I've too much to do, and not enough time to do it.
That's fine; we all seek out that situation, if it's not supplied to us already. The newspapers are always filled with things about simplifying our lives. It's nonsense, always. We'd fill up whatever space we made in our lives with something else, the minute we had a free moment.
Life is richer, and fuller, than at any time in the past. I'm not that old, but I remember the limitless road of drudgery laid out in front of me when I was a young man. Get a job, do it, make your replacements on this mortal coil, watch Gilligan's Island, die. Join the sepia ranks of the anonymous.
Work and family are still all that matter to me in the world, that hasn't changed; it's the dreary wallpaper of everyday life that's improved, and I'm all for it.

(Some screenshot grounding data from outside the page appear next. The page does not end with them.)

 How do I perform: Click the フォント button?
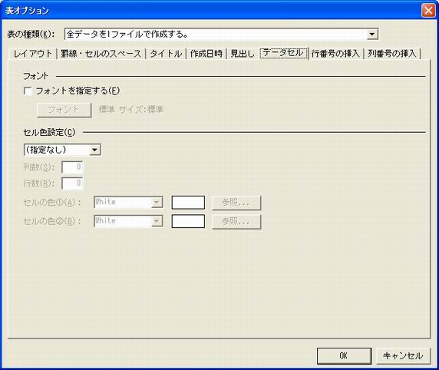pyautogui.click(x=64, y=110)
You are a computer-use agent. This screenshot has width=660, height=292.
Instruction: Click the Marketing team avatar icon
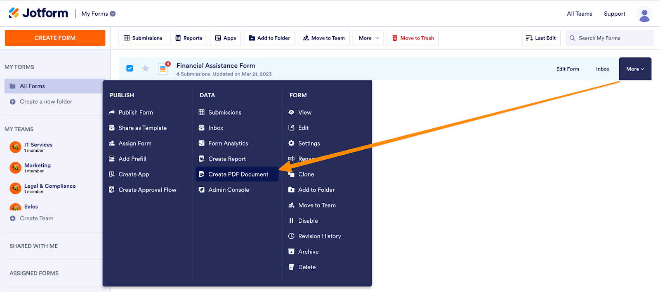click(15, 167)
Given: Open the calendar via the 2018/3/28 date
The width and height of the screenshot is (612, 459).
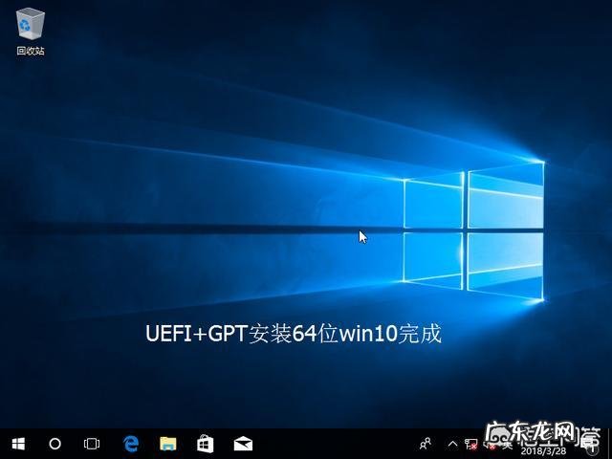Looking at the screenshot, I should (542, 450).
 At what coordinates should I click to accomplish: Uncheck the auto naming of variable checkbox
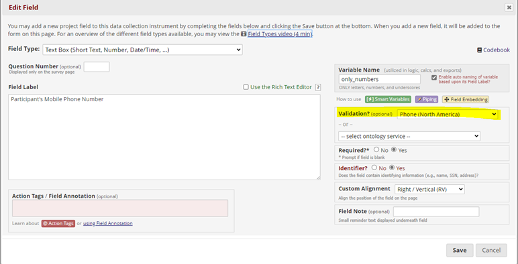(x=434, y=78)
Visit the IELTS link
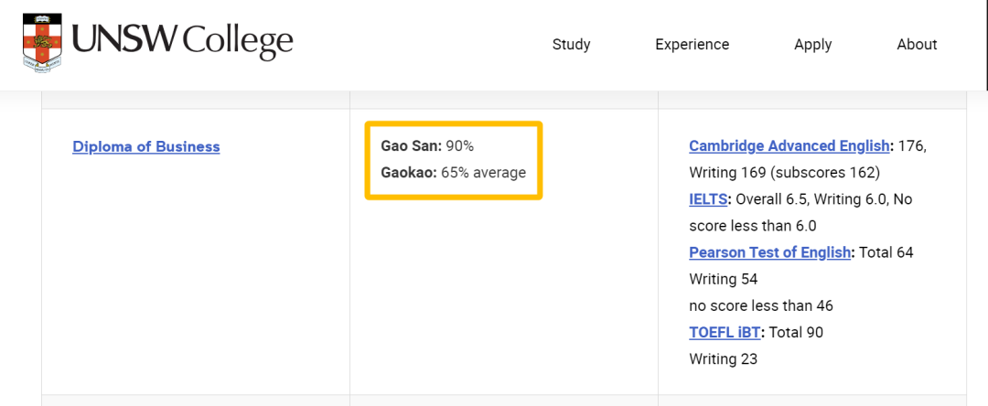 coord(708,199)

Sometimes I catch people wishing for misery, nostalgic for a time when they were forced by circumstances to huddle together. They feel lost out in the landscape of life, and want company. And if you're not willing to go back to their crabby world, they'd like to thrust you back into it. No thanks.
I know people I would not have known if this box of electronics wasn't on my desk. I've seen places I've never been to, and will never visit. I know things I would not have known. I've been reminded of things that would have remained forgotten. I've seen that anybody that thinks they know very much about any one thing is a fool, and that anyone that thinks they know very much about everything is a total ass, and should mind their own business.
As I said, I'm busy, and pressed for time. I've seen the inside of one room for too long. I need to see something beautiful right now.
The Museum of Fine Arts in Boston.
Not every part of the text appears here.